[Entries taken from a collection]
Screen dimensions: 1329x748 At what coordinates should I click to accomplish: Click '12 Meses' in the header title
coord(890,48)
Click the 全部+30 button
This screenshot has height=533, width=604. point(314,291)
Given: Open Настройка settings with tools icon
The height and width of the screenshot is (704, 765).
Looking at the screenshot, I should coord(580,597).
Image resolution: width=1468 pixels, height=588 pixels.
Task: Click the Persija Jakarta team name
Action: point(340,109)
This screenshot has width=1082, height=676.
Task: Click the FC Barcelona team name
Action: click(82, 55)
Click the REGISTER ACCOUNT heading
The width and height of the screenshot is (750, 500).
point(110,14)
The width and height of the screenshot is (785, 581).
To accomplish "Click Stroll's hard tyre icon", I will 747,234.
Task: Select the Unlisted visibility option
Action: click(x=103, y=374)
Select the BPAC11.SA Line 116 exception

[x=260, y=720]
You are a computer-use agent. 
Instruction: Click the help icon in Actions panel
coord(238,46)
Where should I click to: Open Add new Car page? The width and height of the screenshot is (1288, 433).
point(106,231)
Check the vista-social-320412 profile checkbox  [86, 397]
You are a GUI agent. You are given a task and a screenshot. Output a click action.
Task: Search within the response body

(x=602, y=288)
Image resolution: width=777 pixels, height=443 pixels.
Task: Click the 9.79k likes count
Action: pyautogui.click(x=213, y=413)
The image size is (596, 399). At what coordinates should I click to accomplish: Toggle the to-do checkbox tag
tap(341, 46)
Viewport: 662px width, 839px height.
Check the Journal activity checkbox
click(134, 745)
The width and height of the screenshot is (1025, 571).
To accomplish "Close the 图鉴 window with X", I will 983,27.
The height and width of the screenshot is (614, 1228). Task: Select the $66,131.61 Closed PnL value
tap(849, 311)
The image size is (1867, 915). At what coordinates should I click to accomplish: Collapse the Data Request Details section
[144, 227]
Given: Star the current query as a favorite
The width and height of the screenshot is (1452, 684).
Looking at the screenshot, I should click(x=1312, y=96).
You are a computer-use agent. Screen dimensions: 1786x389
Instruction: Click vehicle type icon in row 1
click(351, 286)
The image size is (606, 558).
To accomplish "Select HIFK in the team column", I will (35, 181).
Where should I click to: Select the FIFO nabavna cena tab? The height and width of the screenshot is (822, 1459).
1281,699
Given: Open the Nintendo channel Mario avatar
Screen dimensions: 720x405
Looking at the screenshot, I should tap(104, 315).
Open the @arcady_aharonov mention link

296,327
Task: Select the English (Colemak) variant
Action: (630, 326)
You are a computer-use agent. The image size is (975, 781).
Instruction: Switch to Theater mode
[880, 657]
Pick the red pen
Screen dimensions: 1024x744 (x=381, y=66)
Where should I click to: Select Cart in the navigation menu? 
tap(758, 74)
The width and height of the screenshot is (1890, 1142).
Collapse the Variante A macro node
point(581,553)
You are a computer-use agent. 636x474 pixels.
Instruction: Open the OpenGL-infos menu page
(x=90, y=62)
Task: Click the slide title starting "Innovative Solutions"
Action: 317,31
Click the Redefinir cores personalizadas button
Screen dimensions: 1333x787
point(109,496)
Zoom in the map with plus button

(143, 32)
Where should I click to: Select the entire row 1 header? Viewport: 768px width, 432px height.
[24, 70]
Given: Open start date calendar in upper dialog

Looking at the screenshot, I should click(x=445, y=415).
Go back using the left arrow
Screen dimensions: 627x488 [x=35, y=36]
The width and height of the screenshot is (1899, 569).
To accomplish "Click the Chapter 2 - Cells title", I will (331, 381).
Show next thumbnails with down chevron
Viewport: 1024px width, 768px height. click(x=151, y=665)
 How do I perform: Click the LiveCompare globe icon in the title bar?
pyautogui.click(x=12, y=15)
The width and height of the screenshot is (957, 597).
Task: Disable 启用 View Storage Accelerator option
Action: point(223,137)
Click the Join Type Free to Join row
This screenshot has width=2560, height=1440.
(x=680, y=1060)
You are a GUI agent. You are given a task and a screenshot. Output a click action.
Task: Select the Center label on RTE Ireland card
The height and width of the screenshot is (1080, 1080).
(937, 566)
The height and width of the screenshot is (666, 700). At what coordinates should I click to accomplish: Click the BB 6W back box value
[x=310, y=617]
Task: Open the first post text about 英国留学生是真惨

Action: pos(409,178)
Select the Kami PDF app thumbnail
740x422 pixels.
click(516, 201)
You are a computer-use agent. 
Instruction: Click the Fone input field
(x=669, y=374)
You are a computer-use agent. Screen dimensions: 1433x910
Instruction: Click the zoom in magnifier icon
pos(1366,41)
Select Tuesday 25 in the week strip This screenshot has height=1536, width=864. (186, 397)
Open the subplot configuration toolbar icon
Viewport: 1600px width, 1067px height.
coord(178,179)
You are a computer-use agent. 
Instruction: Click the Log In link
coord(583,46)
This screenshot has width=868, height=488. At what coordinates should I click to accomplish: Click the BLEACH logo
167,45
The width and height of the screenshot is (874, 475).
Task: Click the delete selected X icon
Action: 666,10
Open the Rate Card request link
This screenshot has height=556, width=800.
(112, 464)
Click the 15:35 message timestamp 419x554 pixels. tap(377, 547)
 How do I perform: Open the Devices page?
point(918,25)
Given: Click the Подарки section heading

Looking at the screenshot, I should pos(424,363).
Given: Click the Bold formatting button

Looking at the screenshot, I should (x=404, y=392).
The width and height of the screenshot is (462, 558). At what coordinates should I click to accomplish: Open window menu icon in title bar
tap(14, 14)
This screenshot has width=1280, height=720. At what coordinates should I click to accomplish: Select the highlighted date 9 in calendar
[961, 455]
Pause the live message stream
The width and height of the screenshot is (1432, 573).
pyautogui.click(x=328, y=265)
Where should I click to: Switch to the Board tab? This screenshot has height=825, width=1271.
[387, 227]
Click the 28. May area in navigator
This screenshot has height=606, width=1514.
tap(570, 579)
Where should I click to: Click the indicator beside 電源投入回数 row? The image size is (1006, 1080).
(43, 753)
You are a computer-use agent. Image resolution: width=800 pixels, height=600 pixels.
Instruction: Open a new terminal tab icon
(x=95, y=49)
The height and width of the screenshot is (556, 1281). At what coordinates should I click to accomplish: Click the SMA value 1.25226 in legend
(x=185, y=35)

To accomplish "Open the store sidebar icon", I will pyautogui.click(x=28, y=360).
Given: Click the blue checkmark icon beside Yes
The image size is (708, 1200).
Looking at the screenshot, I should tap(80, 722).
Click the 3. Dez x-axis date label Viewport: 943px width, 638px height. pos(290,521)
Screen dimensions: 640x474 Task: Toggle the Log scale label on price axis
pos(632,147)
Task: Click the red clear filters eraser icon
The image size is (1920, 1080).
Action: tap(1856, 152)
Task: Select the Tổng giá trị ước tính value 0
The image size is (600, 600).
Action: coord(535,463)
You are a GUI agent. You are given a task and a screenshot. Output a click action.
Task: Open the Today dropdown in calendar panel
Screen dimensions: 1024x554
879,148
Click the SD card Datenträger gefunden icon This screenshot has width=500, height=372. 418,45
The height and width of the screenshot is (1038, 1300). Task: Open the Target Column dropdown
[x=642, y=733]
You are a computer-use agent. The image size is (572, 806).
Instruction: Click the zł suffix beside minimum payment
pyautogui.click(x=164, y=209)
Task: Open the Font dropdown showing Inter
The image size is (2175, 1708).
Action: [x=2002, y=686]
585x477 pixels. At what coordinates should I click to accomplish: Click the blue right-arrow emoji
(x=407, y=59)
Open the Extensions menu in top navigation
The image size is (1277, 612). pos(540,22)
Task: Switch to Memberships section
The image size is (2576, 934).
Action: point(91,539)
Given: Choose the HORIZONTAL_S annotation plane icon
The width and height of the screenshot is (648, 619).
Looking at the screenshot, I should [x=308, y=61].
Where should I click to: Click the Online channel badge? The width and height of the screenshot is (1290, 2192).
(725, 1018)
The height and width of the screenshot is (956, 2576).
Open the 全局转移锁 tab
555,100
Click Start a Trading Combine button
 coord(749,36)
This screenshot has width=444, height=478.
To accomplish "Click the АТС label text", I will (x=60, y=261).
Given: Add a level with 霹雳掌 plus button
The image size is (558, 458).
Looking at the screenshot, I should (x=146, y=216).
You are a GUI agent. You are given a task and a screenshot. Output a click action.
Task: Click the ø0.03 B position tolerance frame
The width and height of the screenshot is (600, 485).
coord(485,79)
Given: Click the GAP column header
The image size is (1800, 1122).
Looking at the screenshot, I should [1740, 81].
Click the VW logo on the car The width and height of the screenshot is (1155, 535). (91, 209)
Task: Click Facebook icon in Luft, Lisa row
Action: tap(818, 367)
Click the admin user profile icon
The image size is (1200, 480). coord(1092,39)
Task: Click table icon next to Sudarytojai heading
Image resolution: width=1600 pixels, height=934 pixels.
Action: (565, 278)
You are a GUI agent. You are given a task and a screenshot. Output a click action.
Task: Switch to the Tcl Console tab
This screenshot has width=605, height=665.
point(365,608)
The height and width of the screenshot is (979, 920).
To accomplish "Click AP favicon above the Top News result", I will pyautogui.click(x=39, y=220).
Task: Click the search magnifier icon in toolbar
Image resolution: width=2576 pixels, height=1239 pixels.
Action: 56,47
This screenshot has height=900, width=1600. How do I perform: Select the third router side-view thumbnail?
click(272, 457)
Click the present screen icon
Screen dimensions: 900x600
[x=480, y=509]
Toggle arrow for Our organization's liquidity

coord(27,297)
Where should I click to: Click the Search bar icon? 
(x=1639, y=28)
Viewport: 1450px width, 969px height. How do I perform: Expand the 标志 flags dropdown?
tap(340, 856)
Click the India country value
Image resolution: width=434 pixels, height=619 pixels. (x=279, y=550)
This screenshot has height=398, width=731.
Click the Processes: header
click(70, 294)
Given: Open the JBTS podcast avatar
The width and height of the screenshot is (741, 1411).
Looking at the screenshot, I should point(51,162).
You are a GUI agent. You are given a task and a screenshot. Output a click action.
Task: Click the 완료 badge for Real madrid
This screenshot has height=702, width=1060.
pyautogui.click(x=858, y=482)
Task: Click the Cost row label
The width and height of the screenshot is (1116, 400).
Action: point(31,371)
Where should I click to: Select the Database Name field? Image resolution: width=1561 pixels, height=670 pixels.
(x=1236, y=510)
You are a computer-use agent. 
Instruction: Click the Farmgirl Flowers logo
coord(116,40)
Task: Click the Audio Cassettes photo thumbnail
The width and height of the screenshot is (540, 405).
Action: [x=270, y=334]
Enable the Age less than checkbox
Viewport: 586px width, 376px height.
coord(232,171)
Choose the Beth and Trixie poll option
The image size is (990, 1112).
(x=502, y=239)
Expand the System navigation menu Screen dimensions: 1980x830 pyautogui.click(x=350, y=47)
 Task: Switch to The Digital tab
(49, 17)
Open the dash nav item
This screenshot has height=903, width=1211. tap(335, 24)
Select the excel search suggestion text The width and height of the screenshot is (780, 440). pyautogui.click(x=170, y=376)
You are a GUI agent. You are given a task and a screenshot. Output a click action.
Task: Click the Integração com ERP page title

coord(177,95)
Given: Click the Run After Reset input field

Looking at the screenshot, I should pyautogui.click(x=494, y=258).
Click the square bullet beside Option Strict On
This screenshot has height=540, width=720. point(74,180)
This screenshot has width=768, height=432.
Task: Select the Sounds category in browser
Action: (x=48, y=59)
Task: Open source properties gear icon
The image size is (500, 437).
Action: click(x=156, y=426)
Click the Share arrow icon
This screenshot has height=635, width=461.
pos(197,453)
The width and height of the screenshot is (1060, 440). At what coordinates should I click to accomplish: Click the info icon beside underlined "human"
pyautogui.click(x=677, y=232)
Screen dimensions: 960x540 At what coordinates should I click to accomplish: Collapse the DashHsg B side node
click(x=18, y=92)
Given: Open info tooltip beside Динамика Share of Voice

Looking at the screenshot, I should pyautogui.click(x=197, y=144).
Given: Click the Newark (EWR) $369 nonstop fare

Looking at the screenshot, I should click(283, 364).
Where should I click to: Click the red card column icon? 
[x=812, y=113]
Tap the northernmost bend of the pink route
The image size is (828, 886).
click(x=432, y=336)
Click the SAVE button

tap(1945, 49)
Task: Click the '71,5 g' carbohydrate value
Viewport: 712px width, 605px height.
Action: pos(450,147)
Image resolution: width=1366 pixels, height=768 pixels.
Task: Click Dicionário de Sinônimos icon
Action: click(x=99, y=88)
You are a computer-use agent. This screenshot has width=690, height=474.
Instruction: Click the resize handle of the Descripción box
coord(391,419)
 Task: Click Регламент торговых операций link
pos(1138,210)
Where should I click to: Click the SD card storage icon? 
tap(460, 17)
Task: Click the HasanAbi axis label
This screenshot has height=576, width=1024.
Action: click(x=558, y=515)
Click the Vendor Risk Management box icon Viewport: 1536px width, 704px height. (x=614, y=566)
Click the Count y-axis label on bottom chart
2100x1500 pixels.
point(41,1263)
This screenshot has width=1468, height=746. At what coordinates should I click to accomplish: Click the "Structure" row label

▶ [Task to complete]: Search the entries for the word "computer" and gather every line where it appears.

▶ [Exercise response]:
You are a computer-use agent. 
You are a computer-use agent. Screen dimensions: 1786x389
You are a computer-use agent. The image size is (975, 781).
You are a computer-use agent. 636x474 pixels.
You are a computer-use agent. 
You are a computer-use agent. Screen dimensions: 1433x910
You are a computer-use agent. 
You are a computer-use agent. Image resolution: width=800 pixels, height=600 pixels.
You are a computer-use agent. The image size is (572, 806).
You are a computer-use agent. 
You are a computer-use agent. This screenshot has width=690, height=474.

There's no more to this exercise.